El propio lenguaje de la norma jurídica es una suerte de confesión de parte. Codifica el disenso como “traición a la patria”, delito rara vez usado para civiles en un régimen democrático. También en diciembre pasado el gobierno confiscó bienes de ONGs y medios de comunicación críticos. No existe la figura de la confiscación en la Constitución del país.
En suma, cooptando los poderes Judicial y Legislativo, inhabilitando a la oposición y silenciando voces críticas, Ortega-Murillo han dado un autogolpe en la mejor tradición fujimorista. A propósito, la Carta Democrática llama a estas acciones alteración y ruptura del orden democrático, respectivamente.
Dicha práctica en realidad no comenzó este año. Ya en 2011 Ortega había vuelto a postularse—siendo eventualmente reelegido—infringiendo la Constitución gracias a una sentencia de la Corte Suprema. El más alto tribunal violando la ley suprema del Estado para satisfacer las ambiciones despóticas del jefe del Ejecutivo. Así se ha eliminado la norma de la alternancia, por diseño no por accidente.
La pregunta de este 2021 era hasta dónde sería capaz de llegar el matrimonio gobernante en el intento de consolidar la autocracia a través de la simulación electoral. De ahí que todo este año se hayan sumado voces de preocupación, advertencia, condena y finalmente repudio por parte de la comunidad internacional; gobiernos, ONGs y organismos multilaterales por igual.
En junio se pronunció el Consejo Permanente de la OEA condenando los arrestos, las inhabilitaciones y la intimidación a la prensa, y exigiendo la liberación de los presos políticos. En agosto, hizo lo propio la Unión Europea, afirmando que las elecciones de noviembre no serían libres ni democráticas.
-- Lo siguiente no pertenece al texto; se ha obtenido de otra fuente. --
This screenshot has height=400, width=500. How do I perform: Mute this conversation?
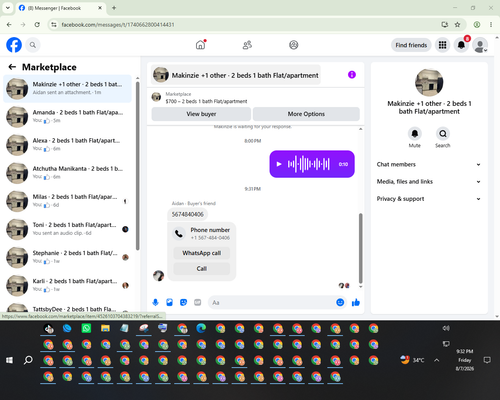(415, 134)
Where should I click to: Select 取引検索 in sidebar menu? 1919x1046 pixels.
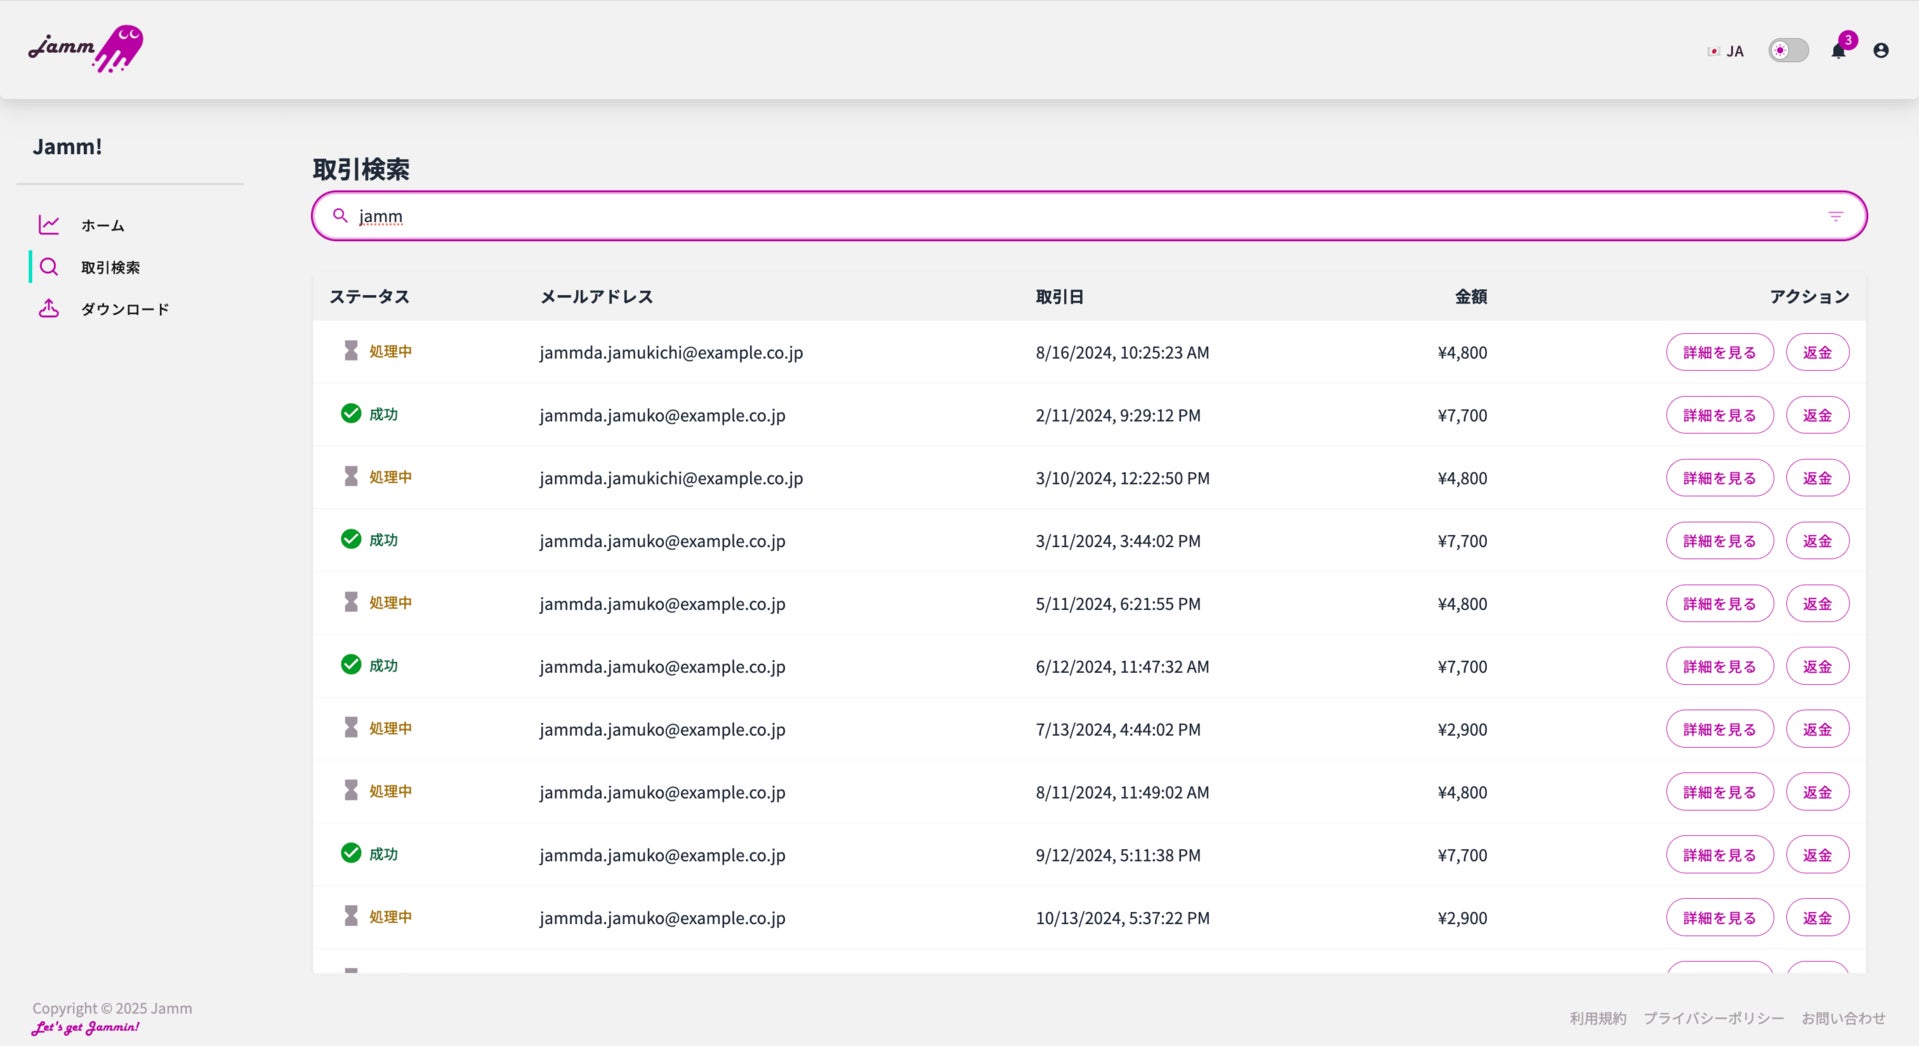(110, 268)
El pasado 20 de octubre, el Consejo Permanente de la OEA volvió a emitir una resolución ratificando la de junio.
A lo largo de este proceso, varios comunicados y pronunciamientos de Luis Almagro han ido en la misma dirección. A su vez, la Secretaría para el Fortalecimiento de la Democracia de la OEA, responsable por las misiones de observación electoral, emitió un informe que destaca el incumplimiento del gobierno de Ortega en la implementación de las reformas electorales acordadas con dicha institución. Concluyó que no existen condiciones en el país para celebrar elecciones libres, justas y transparentes.
Esta misma semana se conoció un informe de la Comisión Interamericana de Derechos Humanos. Son 68 páginas en las que se documentan el debilitamiento del Estado de derecho y el grave deterioro en materia de derechos humanos. Caracteriza a Nicaragua como un “Estado policial” en el que el gobierno ha implantado un régimen de supresión de las libertades públicas.
Este es el marco institucional que sostiene al “partido único” de Ortega-Murillo, que ni siquiera puede llamarse “sandinista”. Una realidad particularmente dolorosa; aquella revolución de la libertad, utopía de escritores y poetas malograda desde adentro. Ver a figuras históricas encarceladas, o recorriendo el mundo en el exilio como Sergio Ramírez, nos recuerda aquello de Saturno. Toda revolución se devora a sus hijos, pero en el caso de Ortega-Murillo se trata de fratricidio.
En Nicaragua rige una autocracia, pura y dura. Tal vez ya sea hora de dejar de hablar del deterioro, erosión o debilitamiento democrático en el país, terminología que confunde. Del mismo modo otros califican dicho régimen como “autoritarismo electoral”. El uso de los grises analíticos y los adjetivos bien puede introducir ambigüedad. Ello es útil para quienes buscan hacerlo más digerible.
Entre 1954 y 1989, Stroessner ganó ocho elecciones consecutivas, periódicas y regulares que no eran libres ni justas. Era un dictador y punto, no se lo llamaba autoritarismo electoral. Sobran casos en la historia de dictadores que mantuvieron elecciones, siempre amañadas, para simular la existencia de oposición y competencia.
En Cuba también se vota. Es útil distinguir un régimen de partido único de jure, por Constitución como en Cuba, de uno de facto como en la Nicaragua de Ortega-Murillo. A pesar de la diferencia, el “made in Cuba” se lee en el envoltorio del producto de exportación, así como se lee en las cajas de los cigarros Partagás.